We ran into a problem today where a single row in one of our tables seemed to get stuck in a state where any query that tried to update it would hit our lock wait timeout of 50 seconds. I googled and googled to try to figure out a straightforward way to release this lock, but the closest thing I could find was a big assed Mysql page on table locks that lacked any specific solutions and this Stack Overflow post that suggests fixing a similar problem by dropping the entire table and re-importing it (uh, no thanks).
After some trial and error, I came up with two viable ways to track down and fix this problem.
The first way is to actually look at Mysql’s innodb status by logging into your Mysql server and running
show innodb status\G
This will list any known locks by Mysql and what it’s trying to do about them. In our case, the locked row did not show up in the innodb pool status, so instead I executed
show processlist;
This listed everything that currently had a connection open to Mysql, and how long it’s connection has been open for. In Rails it is a bit hard to spot which connection might be the one to blame, since every Rails instance leaves its connection open whether it is waiting for a transaction to complete or it is doing nothing.

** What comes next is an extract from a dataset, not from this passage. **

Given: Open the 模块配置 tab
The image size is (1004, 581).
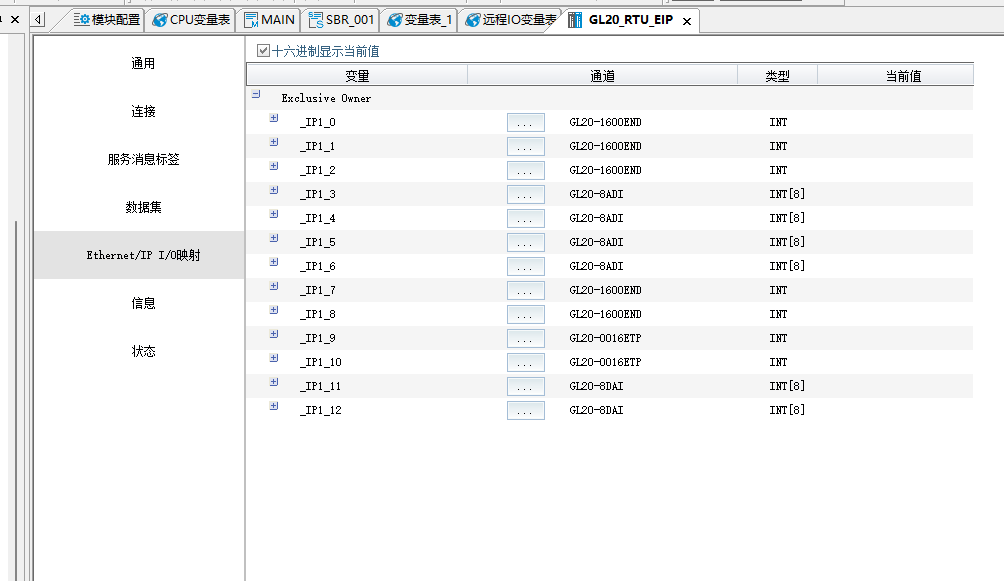Looking at the screenshot, I should [106, 19].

In today’s case, I happened to have a good hunch about which of the 50 connections might be the problem one (even though it was listed as being in the “sleep” state…strangely), so I killed it by restarting the server, and all was well. However, I could have also killed it using:
kill process [process id];
If you don’t happen to know which of your processes has done the lock, the only recourse I know would be to restart your servers and see which Mysql processes remain open after the servers have reset their connections. If a process stays connected when it’s parent has left, then it is your enemy, and it must be put down. Hope this methodology helps someone and/or my future self.
innotop is pretty useful for this:
http://www.xaprb.com/blog/2006/07/31/how-to-analyze-innodb-mysql-locks/
It gives a nice overview of which processes have the locks, what they have locked, and how long they have had the locks for (among other things).